Elliptics: server-side scripting

I added binary data support into server-side scripting (currently we only support Python) as well as extended HTTP fastcgi proxy to support server-side script execution.

Previously we only were able to use C/C++/Python to force some server to execute script on our data – API is rather simple and can be found in examples in binding dirs.
Now we can do that through HTTP.

Here is an example of how to setup python server-side scripting and run scripts on posted through HTTP data.
First of all, you have to put python.init script into ‘history’ directory (specified in server config).
It may look like this:

import sys
sys.path.append('/usr/lib')
from libelliptics_python import *

log = elliptics_log_file('/tmp/data/history.2/python.log', 40)
n = elliptics_node_python(log)
n.add_groups([1,2,3])
n.add_remote('elisto19f.dev', 1030)
__return_data = 'unused'

This creates global context, which is copied for every input request.
Second, you may add some scripts into the same dir, let’s add test script named test_script.py:

__return_data = "its nothing I can do for you without cookies: "

if len(__cookie_string) > 0:
       # here we can add arbitrary complex cookie check, which can go into elliptics to get some data for example
       # aforementioned global context ('n' in above python.init script) is available here
       # so you can do something like data = n.read_data(...)
        __return_data = "cookie: " + __cookie_string + ": "

__return_data = __return_data + __input_binary_data_tuple[0].decode('utf-8')

HTTP proxy places cookies specified in its config into variable __cookie_string, and it is accessible from your script.
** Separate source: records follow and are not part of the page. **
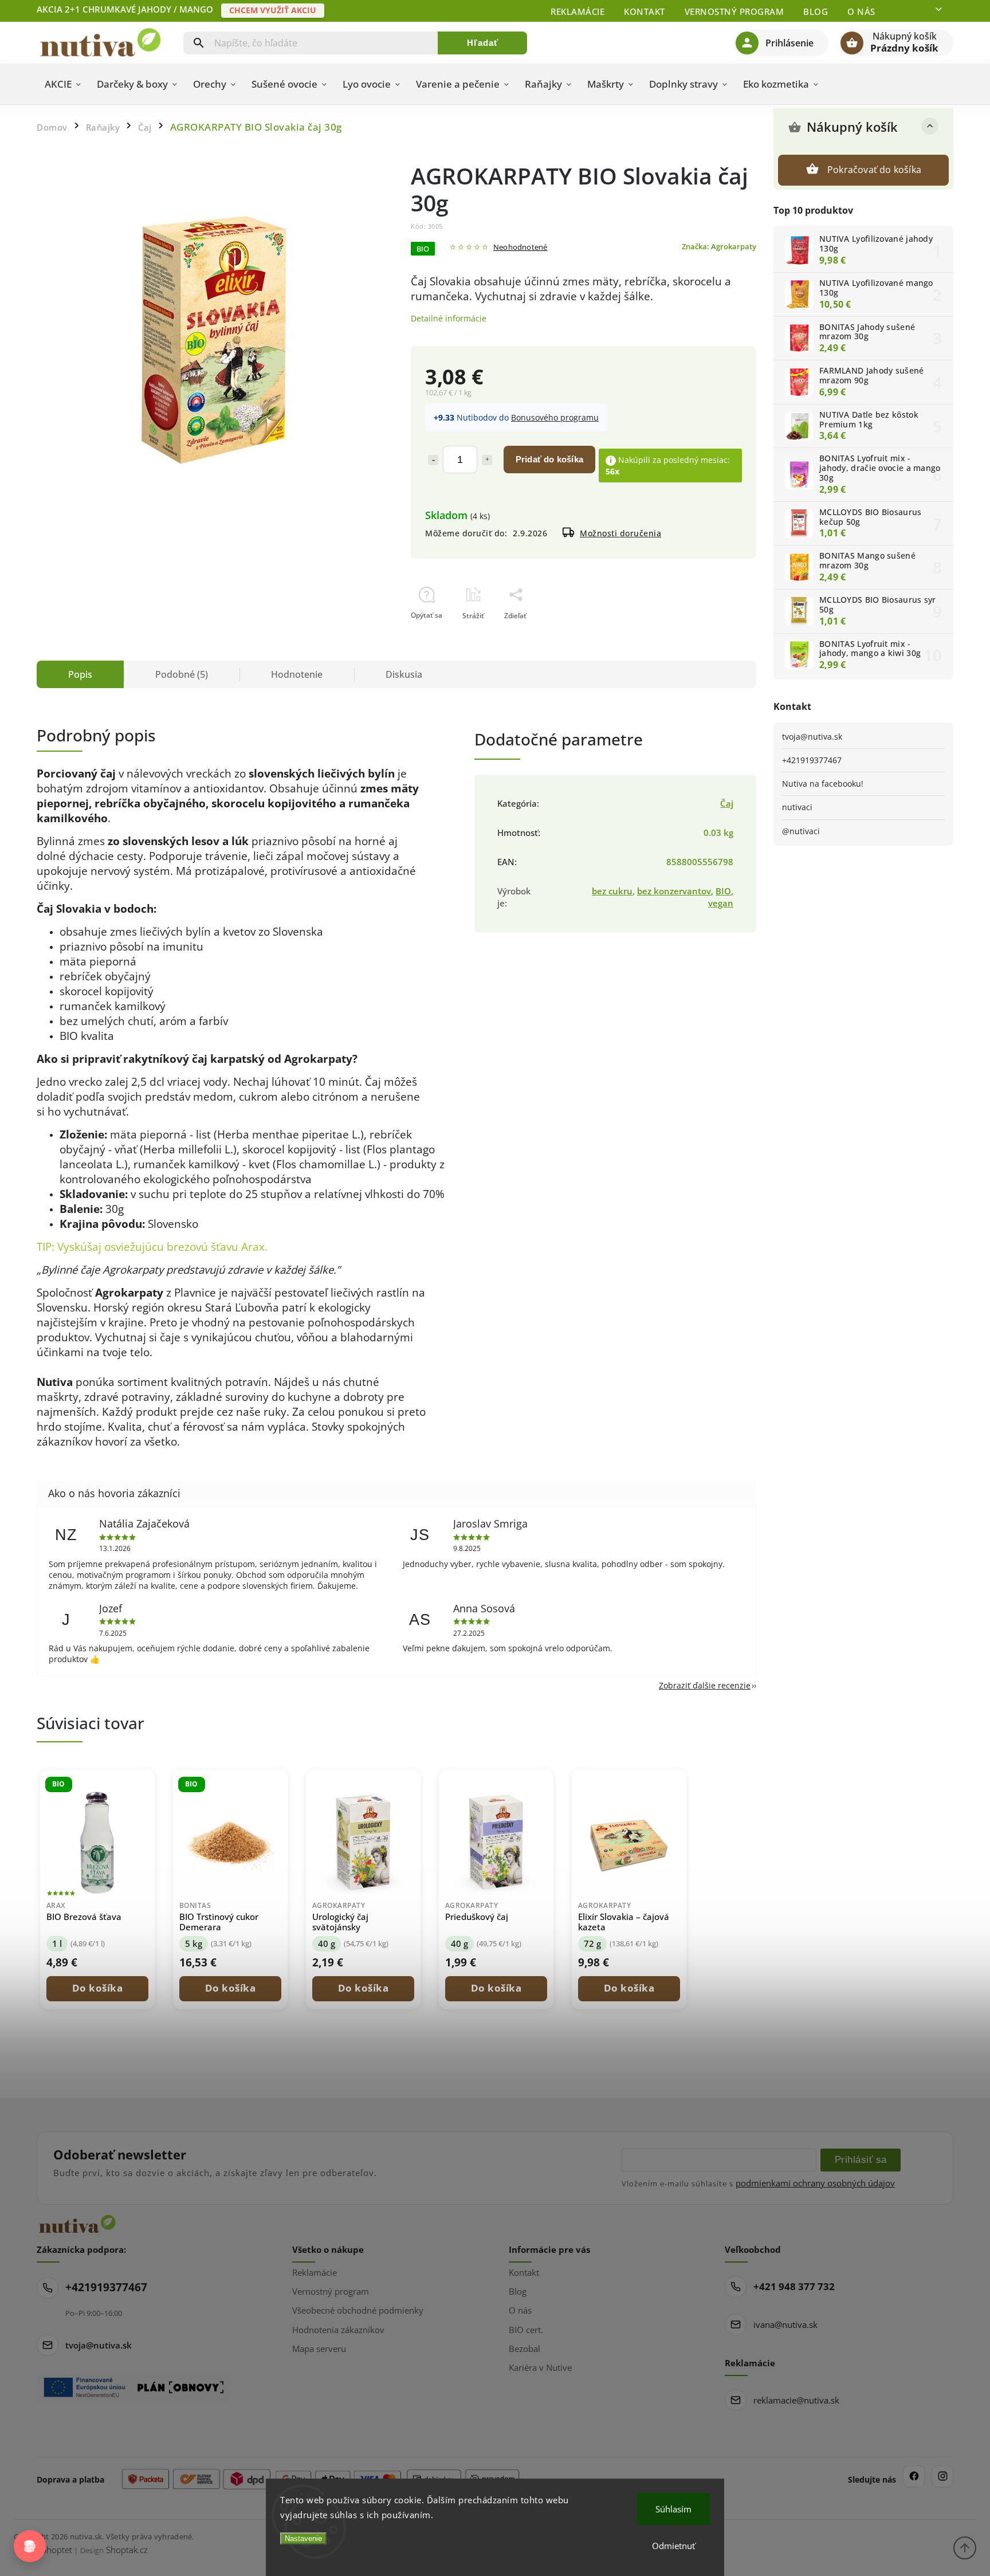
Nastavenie (303, 2538)
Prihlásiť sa (861, 2159)
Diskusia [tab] (404, 674)
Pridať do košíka (549, 459)
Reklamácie (577, 11)
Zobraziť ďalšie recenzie (705, 1685)
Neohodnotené (520, 248)
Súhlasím (673, 2509)
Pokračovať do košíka (874, 169)
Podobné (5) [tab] (181, 674)
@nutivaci (801, 831)
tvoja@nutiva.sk (812, 736)
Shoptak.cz (127, 2549)
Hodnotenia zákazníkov (338, 2329)
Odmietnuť (673, 2545)
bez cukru (612, 891)
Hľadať (482, 43)
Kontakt (644, 11)
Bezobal (524, 2348)
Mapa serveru (319, 2348)
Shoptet (57, 2549)
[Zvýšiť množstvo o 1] (487, 460)
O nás (861, 11)
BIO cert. (526, 2329)
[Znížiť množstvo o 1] (433, 460)
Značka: (719, 247)
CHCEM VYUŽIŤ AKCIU (272, 10)
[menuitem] (63, 84)
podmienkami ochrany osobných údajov (815, 2183)
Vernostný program (734, 11)
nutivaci (797, 807)
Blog (815, 11)
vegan (720, 903)
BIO (723, 891)
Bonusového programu (555, 417)
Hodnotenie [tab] (297, 674)
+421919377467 (812, 760)
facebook (914, 2476)
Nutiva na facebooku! (822, 783)
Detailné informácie (448, 318)
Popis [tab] (80, 674)
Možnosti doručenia (620, 533)
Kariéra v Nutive (540, 2367)
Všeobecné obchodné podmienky (357, 2310)
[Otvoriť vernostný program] (30, 2546)
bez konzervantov (674, 891)
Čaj (726, 804)
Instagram (942, 2476)
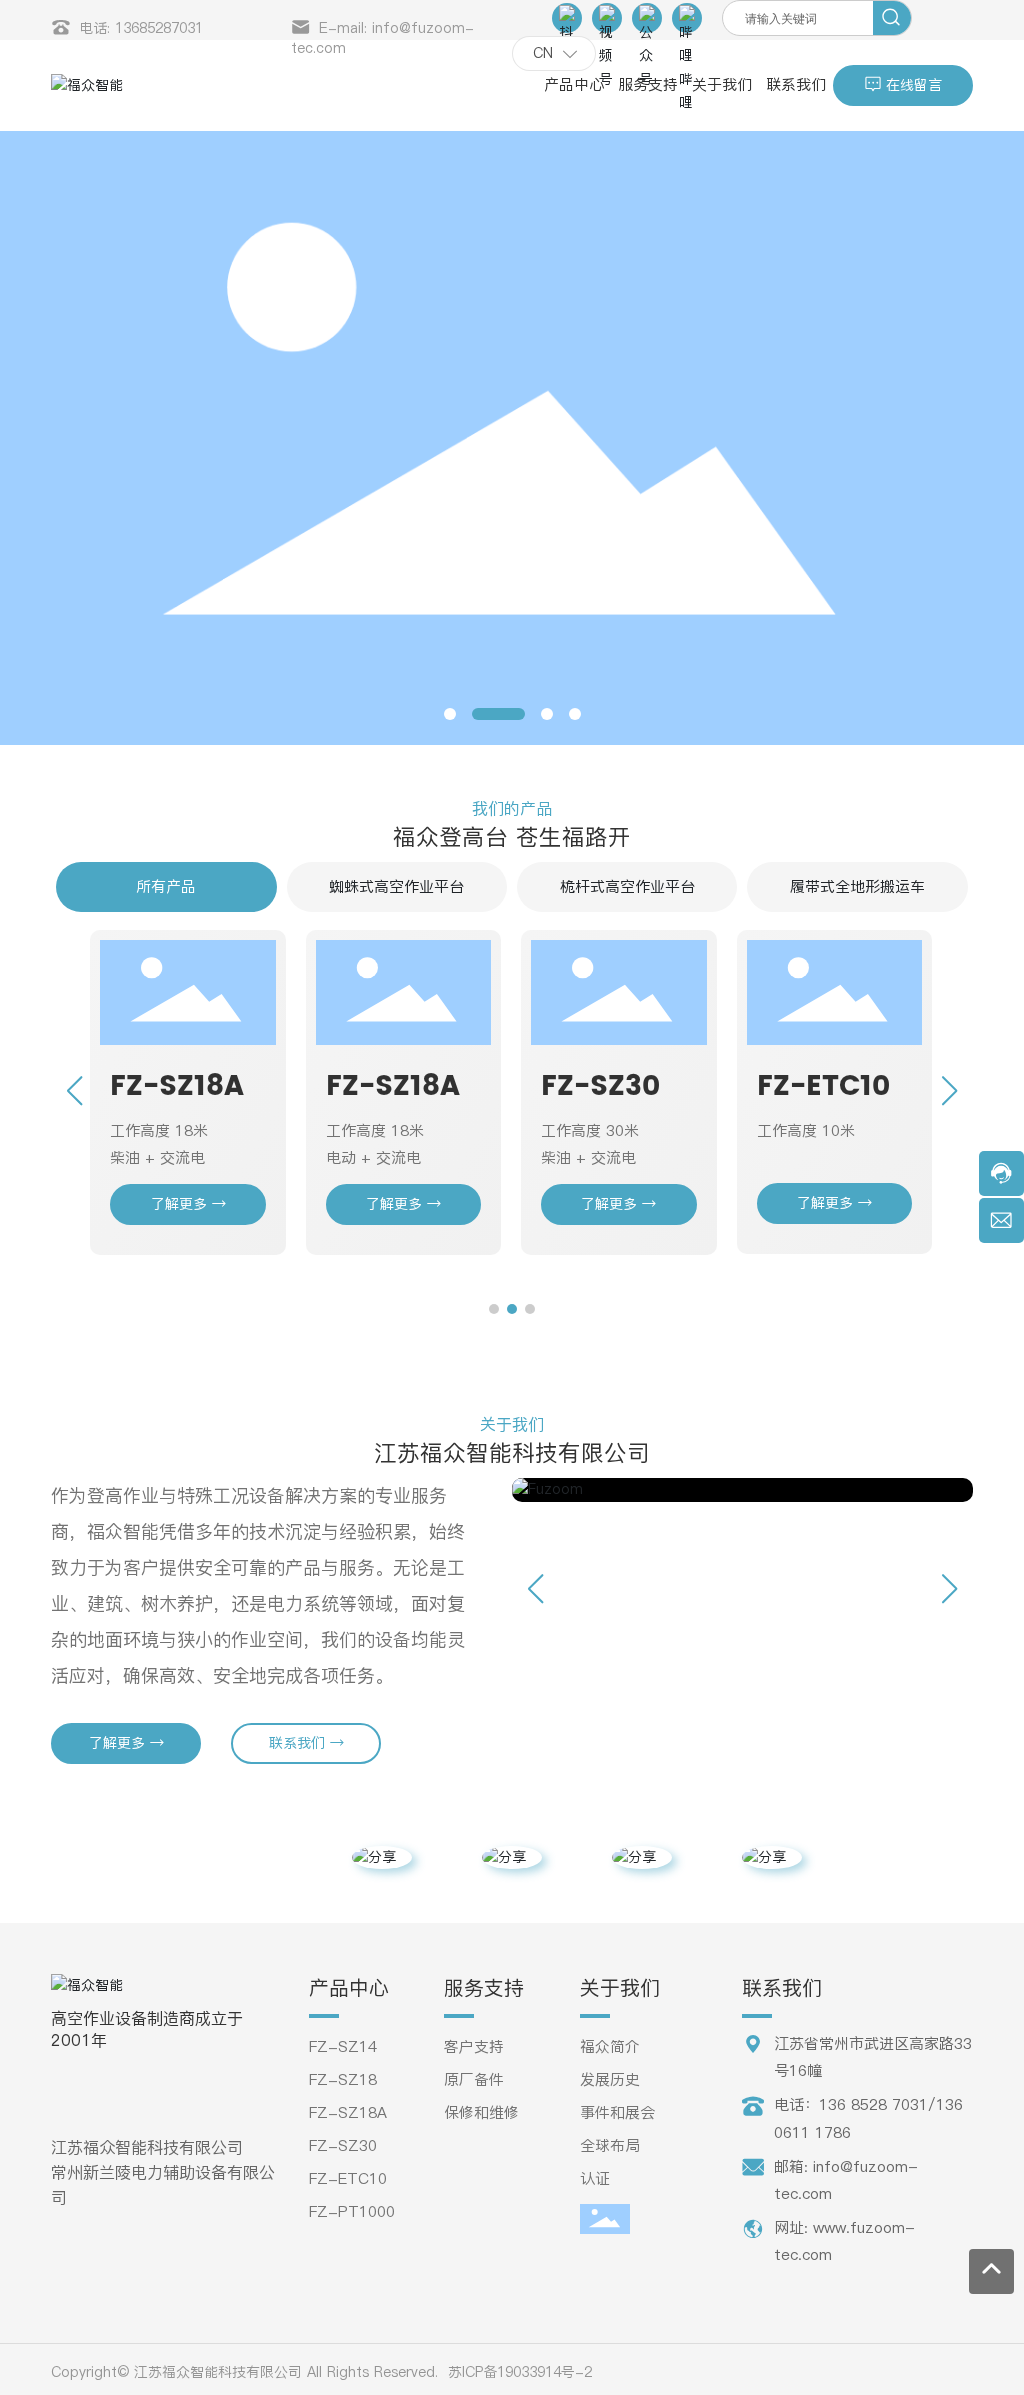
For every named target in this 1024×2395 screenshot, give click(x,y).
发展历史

Anything you put into __return_data is returned to the caller (and eventually to the client who started request).

__input_binary_data_tuple[0] is a global tuple which contains binary data from your request.
When using high-level API you may find, that we send 3 parameters to the server:

  • script name to invoke (can be NULL or empty)
  • script content – it is code which is invoked on the server before named script (if present), its context is available for called script
  • binary data

That binary data is placed into global tuple without modification. In Python 2.6 it holds byte array, I do not yet know what it will be in older versions though (basically, we limited support to python 2.6+ for now).

HTTP proxy puts your POST request data into aforementioned binary data. It also puts simple string like __cookie_string = 'here is your cookie' into ‘script content’ part of the request.
One can put there whatever data you like if using C/C++/Python API of course.

Here is example HTTP request and reply:

$ wget -q -O- -S --post-data="this is some data in POST request" "http://elisto19f.dev:9000/elliptics?exec&name=test_script.py&id=0123456789"
  HTTP/1.0 200 OK
  Content-Length: 79
  Connection: keep-alive
  Date: Wed, 02 Nov 2011 23:24:10 GMT
  Server: lighttpd/1.4.26
its nothing I can do for you without cookies: this is some data in POST request

As you see, we do not have cookies, so our script just concatenated some string with binary data and returned that data to the client. Name used in POST parameters is actually a name of the server-side script to invoke. ID is used to select server to run this code, otherwise it will run on every server in every group.

It is now possible to run our performance testing tools against server-side scripting implementation (it is not straightforward – there is separate SRW library which implements pool of processes each of which has own initialized global context, which is copied for every incoming request and so on

We believe that numbers will be good out of the box, and of course I expect that performance will suffer compared to plain data read or write, but it should not be that slow – we still expect that every request completes within milliseconds even when it uses python to work with data.
Our microbenchmark (every command executed on server is written into log with time it took to complete) shows that timings are essentially the same – hundreds of microseconds to complete simple scripts.
So I believe with IO intensive tasks we will not be limited by python server scripts and/or various reschedulings.

I’m quite excited with idea of adding full-text (rather simple though) search for all uploaded content into elliptics.
And I’m working hard on this – expect some results really soon!

P.S. We have almost finished directory support for POHMELFS via server-side scripts, expect it quite soon also!